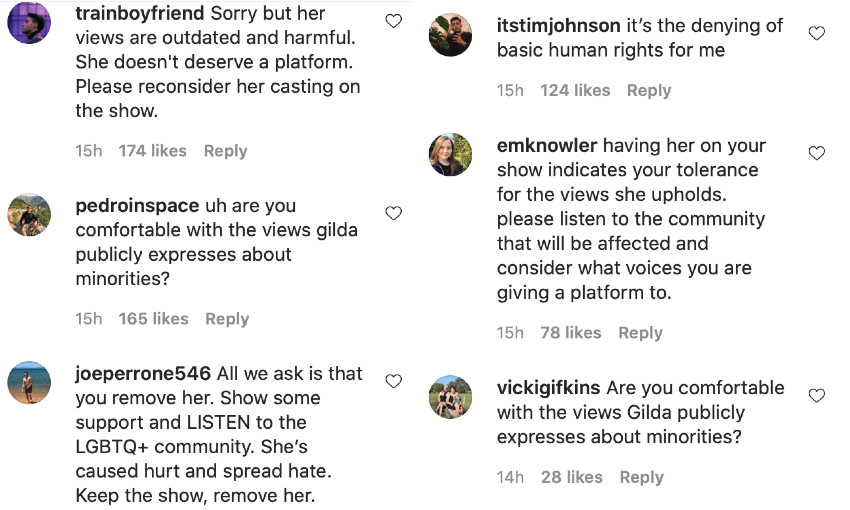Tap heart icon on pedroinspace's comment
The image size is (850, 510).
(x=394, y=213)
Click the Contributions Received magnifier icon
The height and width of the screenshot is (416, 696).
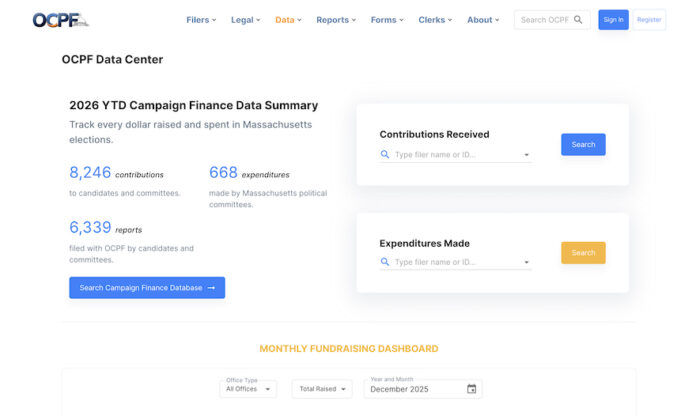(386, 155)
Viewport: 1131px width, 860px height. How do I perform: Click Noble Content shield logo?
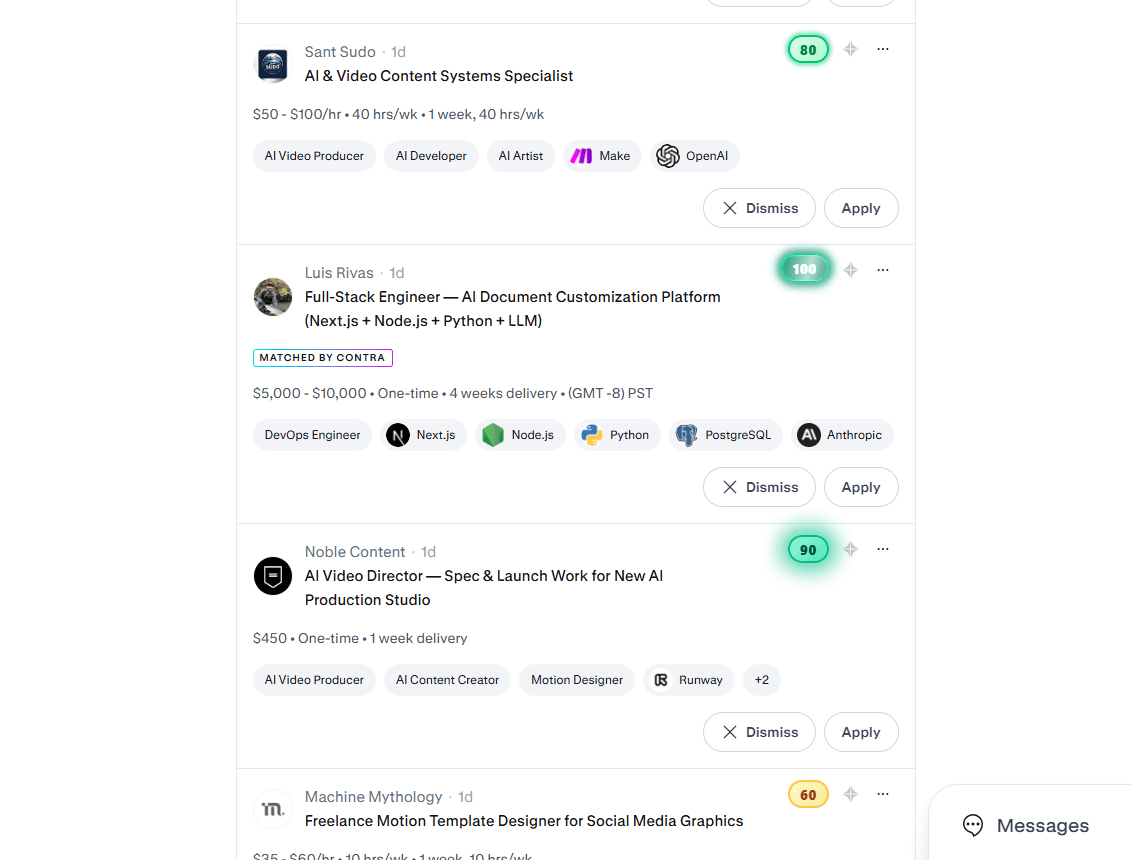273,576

• • • • • • •

- _Task to complete_
Nothing should appear in the answer except the lines from the one containing "Viewport: 1131px width, 860px" through the last line of the listing, given again exactly and with no pictures.

- _Expected output_
Viewport: 1131px width, 860px height. How do I perform: Click Noble Content shield logo?
273,576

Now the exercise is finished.